Прозаические миниатюры
Вступление Людмилы Ермаковой «От четвертого лица»
Как известно, после реставрации Мэйдзи на Японских островах началась эпоха бурного знакомства с культурой Запада. Прошло несколько десятилетий, и после первых переводов, переделок и подражаний наступило время сознательного освоения западных литературных идей и приемов, тогда и начало складываться собственное «я» японской литературы новейшего времени: появились произведения замечательных писателей, имена которых теперь известны во всем мире — это Рюноскэ Акутагава, Дзюнъитиро Танидзаки, Ясунари Кавабата. Риити Ёкомицу, одно время считавшийся даже «королем современного романа», тоже начинал в эти годы — в эпоху Тайсё, то есть в конце 10-х — начале 20-х годов XX века.
Он родился в 1898 году, в 1916 году поступил в университет Васэда в Токио. Его первые рассказы — «Улица» и «Башня» — были напечатаны в студенческие годы в журнале, издаваемом группой его литературных единомышленников. А в 1923 году два его рассказа, «Солнечный диск» и «Муха», уже были приняты и опубликованы литературным журналом «Синсёсэцу» («Новая проза»), после чего его имя сразу приобрело известность. Через год после этой публикации молодой писатель вместе с несколькими прозаиками, печатавшимися в журнале «Бунгэй сюндзю» («Литературные вёсны и осени») — Ясунари Кавабата (получившим впоследствии Нобелевскую премию по литературе), Тэппэй Катаока, Ёити Накагава и другими — основал литературный журнал «Бунгэй дзидай» («Век искусств»), просуществовавший три года.

| Исходный материал |
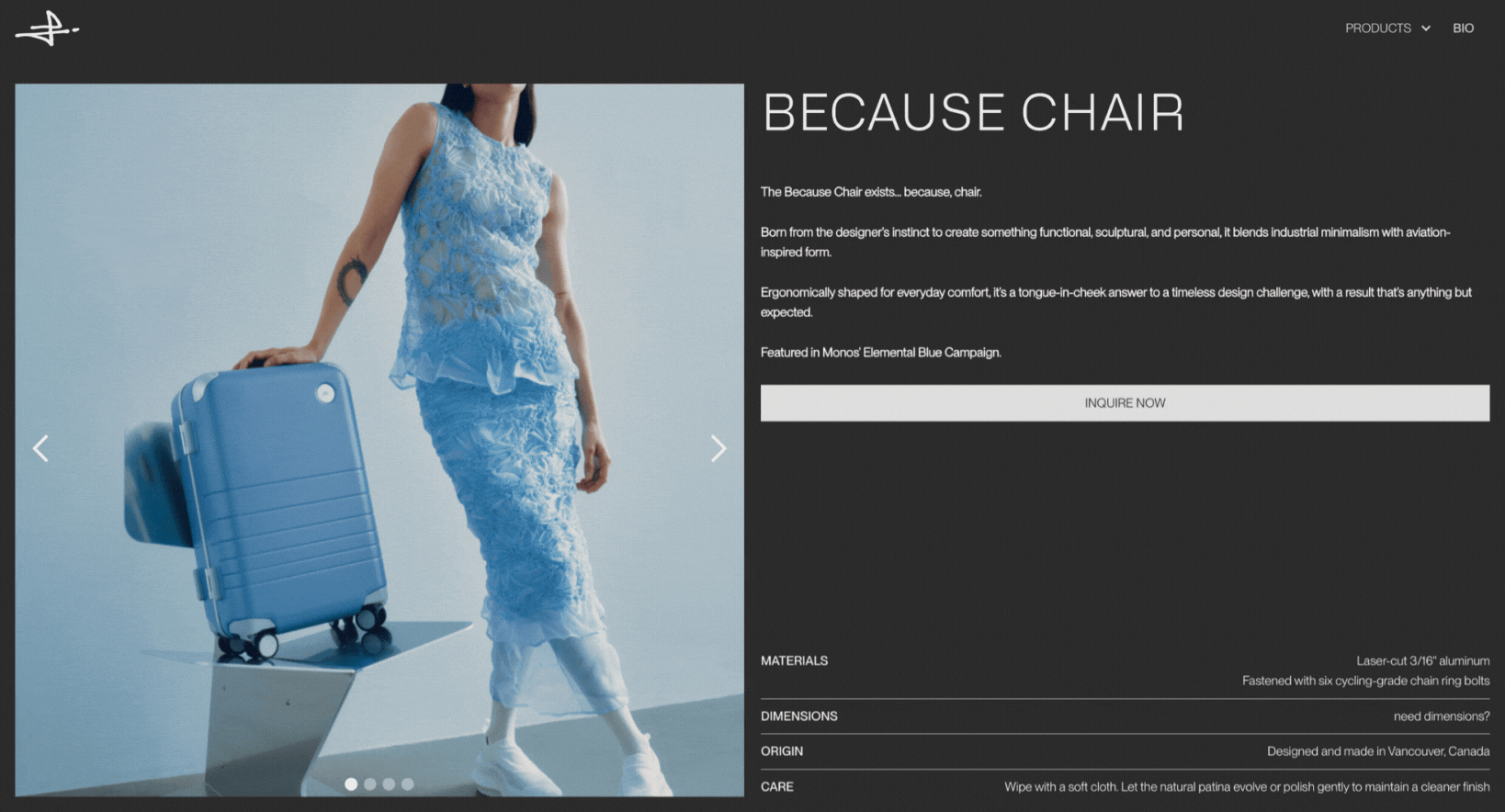Image resolution: width=1505 pixels, height=812 pixels.
Task: Select the third carousel dot
Action: coord(389,784)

| Формулировка задачи 1 |
В каком году, согласно вступлению о Риити Ёкомицу, он поступил в университет Васэда?
| Формулировка задачи 2 |
Как перевести на английский язык предложение из вступления о Риити Ёкомицу: «Он родился в 1898 году, в 1916 году поступил в университет Васэда в Токио.»?
| Формулировка задачи 3 |
Допишите, что идет дальше во вступлении о Риити Ёкомицу.

| Результат 1 |
В 1916 году.

| Результат 2 |
He was born in 1898, and in 1916 he entered Waseda University in Tokyo.

| Результат 3 |
В первом же номере был опубликован рассказ Риити Ёкомицу «Голова, а также живот», поразивший читателей невиданным до тех пор в японской литературе приемом: взгляд безличного повествователя устроен наподобие кинокамеры, движущейся вместе с избранным персонажем и видящей лишь то, что попадает в поле его зрения.
Рассказ «Муха», который можно было бы назвать одновременно и трагическим, и ироническим, был напечатан чуть раньше «Головы», но в этом смысле устроен таким же образом: он рождает ощущение камеры, закрепленной за персонажем или же стоящей неподвижно посреди декораций.
Ранние рассказы Риити Ёкомицу, сразу создавшие ему славу, и в самом деле чем-то похожи на сценарии, иногда напоминая запись фильма по кадрам. Но они были задуманы и написаны вовсе не для экранизации, это не «стенограмма эмоционального порыва», как называл сценарий С. Эйзенштейн, это — литература, и прием этот у Риити Ёкомицу — тоже чисто литературный, воспроизводящий особый, найденный самим писателем способ литературного преображения действительности.
(Интересно, что близость этой литературы к кинематографу оказывается еще более соблазнительной именно сейчас — в блогах нынешнего японского интернета можно найти даже попытки сделать раскадровку рассказа «Муха» — то есть перестроить рассказ в сценарий фильма, с нумерацией сцен, которые представляют собой, собственно говоря, последовательность фраз из рассказа.)
Вернемся к молодым литераторам, объединившимся вокруг нового журнала. Они провозгласили тогда создание нового литературного направления, а известный критик того времени Камэо Тиба дал ему название неосенсуализма (син-канкаку-ха, от слова «канкаку» — «ощущение»). С точки зрения Тиба, литературная задача для писателей этого объединения состояла в том, чтобы «словно через крошечное отверстие показать глубину и смысл внутренней жизни человека», создать некий новый символизм. В случае Ёкомицу, пожалуй, именно этот «новый символизм» был важнее, чем «новые ощущения». Реалистическая предметность и осязаемость метафоры писателя даже вызвала тогда протесты ряда литераторов, но Рюноскэ Акутагава заявил, что усматривает новые возможности, которые несет такой художественный язык, «несмотря на его определенную странность и чужеродность».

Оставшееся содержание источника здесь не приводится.